El cabrón me pregunta que si quiero los tenis de vuelta ¿tan pendeja cree que soy? Compara mi inteligencia con la de todas las mujeres que le rodean.

–Son los que te regaló tu papá, yo creo que se va a enojar si no te los ve puestos.

¿Sabes qué hijo de tu puta madre? Sí quiero.

–¡Ah, tienes razón!

–Te los doy de una vez.

–Ándale pues, te veo afuera de tu casa, solo dejo los papeles y llego.

Dante sale corriendo con esa sonrisa estúpida que la vida y las mujeres le hemos puesto en la cara. Paso a casa, dejo los papeles, tomo las llaves de la camioneta, ¿a dónde? Pregunta papá, no me tardo, le contesto, antes de que me cuestione de nuevo, la enciendo y me voy. Él sale sin mis tenis, pregunto por ellos, están acá pásale. Abro la guantera, bajo de la camioneta, camino hacia el umbral de la puerta, lo miro buscando debajo de la cama, saca una caja y sí, ahí están mis tenis. Se levanta y me ofrece la caja. Ponla en la mesa, me mira extrañado, ¿a poco te ibas a ir sin despedir? Pregunta. No, le respondo. Me mira cómo me ha mirado las veces anteriores, con hambre, con celo, es repulsivo ver como su erección crece y como se golpea la entrepierna mientras saca la lengua para saborearse. No repara en mi cadera, en la que reposa la pistola que guarda mi papá en la guantera. Le apunto, se paraliza ¿Qué haces pendeja?, disparo a sus pies, ¡pinche puta!, grita, disparo en los genitales, se retuerce y brama, saliva y sangra. Lo contemplo, así como cuando él me miraba también retorciéndome y bramando, llena de saliva y sangre.
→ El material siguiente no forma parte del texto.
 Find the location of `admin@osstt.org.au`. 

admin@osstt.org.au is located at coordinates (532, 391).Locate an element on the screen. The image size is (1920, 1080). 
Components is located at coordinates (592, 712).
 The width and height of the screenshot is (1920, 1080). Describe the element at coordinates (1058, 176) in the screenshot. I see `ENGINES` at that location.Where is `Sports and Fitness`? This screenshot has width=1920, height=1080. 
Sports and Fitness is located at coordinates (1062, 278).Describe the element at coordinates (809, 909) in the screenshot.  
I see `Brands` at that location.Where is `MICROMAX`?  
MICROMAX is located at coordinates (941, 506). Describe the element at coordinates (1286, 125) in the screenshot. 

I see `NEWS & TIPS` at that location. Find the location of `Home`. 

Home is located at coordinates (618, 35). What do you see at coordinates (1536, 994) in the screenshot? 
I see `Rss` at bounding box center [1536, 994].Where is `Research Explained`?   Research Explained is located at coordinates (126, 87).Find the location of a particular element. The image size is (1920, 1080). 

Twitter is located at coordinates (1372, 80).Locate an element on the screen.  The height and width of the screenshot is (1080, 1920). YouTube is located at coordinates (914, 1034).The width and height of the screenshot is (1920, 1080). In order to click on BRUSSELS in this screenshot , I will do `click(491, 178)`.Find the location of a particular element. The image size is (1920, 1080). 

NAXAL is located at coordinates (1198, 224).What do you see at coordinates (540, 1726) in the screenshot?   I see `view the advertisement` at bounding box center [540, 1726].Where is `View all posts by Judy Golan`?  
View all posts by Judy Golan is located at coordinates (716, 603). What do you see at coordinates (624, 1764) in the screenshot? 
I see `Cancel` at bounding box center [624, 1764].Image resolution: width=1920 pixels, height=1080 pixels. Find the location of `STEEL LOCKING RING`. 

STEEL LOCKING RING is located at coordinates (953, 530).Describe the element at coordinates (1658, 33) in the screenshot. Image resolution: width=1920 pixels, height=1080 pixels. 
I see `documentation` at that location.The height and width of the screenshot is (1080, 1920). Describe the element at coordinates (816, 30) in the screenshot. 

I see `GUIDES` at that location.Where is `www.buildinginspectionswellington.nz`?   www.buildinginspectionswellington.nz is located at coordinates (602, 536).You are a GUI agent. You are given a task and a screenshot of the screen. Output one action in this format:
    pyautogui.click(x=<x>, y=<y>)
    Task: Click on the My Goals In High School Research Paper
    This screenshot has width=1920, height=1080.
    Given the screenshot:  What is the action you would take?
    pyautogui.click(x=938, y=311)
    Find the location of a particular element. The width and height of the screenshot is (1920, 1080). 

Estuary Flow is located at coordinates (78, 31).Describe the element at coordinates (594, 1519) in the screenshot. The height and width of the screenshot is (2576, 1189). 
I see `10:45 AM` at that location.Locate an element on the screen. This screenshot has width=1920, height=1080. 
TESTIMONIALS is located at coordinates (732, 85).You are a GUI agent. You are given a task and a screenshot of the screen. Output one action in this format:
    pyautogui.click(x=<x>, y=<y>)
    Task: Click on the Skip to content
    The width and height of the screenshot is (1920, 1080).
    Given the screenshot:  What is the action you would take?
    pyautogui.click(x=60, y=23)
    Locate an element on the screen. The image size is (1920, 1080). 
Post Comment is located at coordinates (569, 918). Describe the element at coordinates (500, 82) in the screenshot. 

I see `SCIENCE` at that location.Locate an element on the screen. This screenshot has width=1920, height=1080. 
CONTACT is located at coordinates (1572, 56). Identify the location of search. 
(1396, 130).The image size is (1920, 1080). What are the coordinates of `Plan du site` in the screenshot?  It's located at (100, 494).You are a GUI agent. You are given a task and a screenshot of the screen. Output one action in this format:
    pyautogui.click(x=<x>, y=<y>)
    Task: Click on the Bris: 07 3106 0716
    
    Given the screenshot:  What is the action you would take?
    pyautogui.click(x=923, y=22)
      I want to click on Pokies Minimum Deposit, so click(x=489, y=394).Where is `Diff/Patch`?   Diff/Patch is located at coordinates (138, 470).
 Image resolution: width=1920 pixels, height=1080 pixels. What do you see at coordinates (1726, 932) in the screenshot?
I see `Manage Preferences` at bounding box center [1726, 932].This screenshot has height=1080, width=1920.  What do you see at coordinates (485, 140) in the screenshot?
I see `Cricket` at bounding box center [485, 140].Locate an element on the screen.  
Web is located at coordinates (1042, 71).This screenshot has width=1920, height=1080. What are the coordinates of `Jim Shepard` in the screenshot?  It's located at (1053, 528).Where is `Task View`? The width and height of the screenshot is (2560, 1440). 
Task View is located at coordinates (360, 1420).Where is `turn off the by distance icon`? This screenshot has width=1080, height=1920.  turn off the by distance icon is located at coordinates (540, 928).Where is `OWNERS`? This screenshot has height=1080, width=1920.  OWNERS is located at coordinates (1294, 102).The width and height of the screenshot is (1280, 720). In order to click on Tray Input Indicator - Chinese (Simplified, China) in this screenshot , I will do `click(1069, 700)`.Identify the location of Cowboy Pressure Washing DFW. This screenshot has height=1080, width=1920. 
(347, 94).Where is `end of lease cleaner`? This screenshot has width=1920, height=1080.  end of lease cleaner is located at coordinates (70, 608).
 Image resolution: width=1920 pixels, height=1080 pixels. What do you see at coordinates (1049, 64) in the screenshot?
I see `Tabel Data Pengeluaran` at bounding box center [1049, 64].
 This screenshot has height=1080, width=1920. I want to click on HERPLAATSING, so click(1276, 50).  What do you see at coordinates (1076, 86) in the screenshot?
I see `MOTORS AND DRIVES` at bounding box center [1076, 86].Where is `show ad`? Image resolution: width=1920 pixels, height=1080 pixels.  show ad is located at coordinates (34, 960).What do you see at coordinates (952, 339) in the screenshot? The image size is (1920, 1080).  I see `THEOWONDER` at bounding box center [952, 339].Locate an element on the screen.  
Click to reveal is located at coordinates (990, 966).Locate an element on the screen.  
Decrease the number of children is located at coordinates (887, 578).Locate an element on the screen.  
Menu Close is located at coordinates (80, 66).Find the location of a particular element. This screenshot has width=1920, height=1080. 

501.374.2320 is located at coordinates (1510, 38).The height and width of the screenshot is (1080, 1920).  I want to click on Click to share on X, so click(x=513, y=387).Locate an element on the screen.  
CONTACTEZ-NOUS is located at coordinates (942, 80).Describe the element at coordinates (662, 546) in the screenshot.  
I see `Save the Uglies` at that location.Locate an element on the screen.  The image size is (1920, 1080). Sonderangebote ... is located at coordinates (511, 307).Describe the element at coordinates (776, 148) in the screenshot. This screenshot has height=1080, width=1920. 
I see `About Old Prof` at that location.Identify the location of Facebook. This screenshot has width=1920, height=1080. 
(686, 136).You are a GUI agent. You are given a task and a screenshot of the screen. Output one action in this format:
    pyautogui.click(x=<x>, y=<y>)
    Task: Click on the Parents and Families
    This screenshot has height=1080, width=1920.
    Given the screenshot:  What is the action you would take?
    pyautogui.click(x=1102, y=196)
Regreso a la camioneta, la gente sale de sus casas. María es vecina, ella escuchó todo, por primera vez me ve con miedo, ¿quién fue? Preguntan. María guarda silencio.

Perdigones, pienso, con los perdigones no podrías lastimar a nadie más.

No aprendí a andar en bici, pero los tiros de año nuevo me enseñaron a castrar cerdos.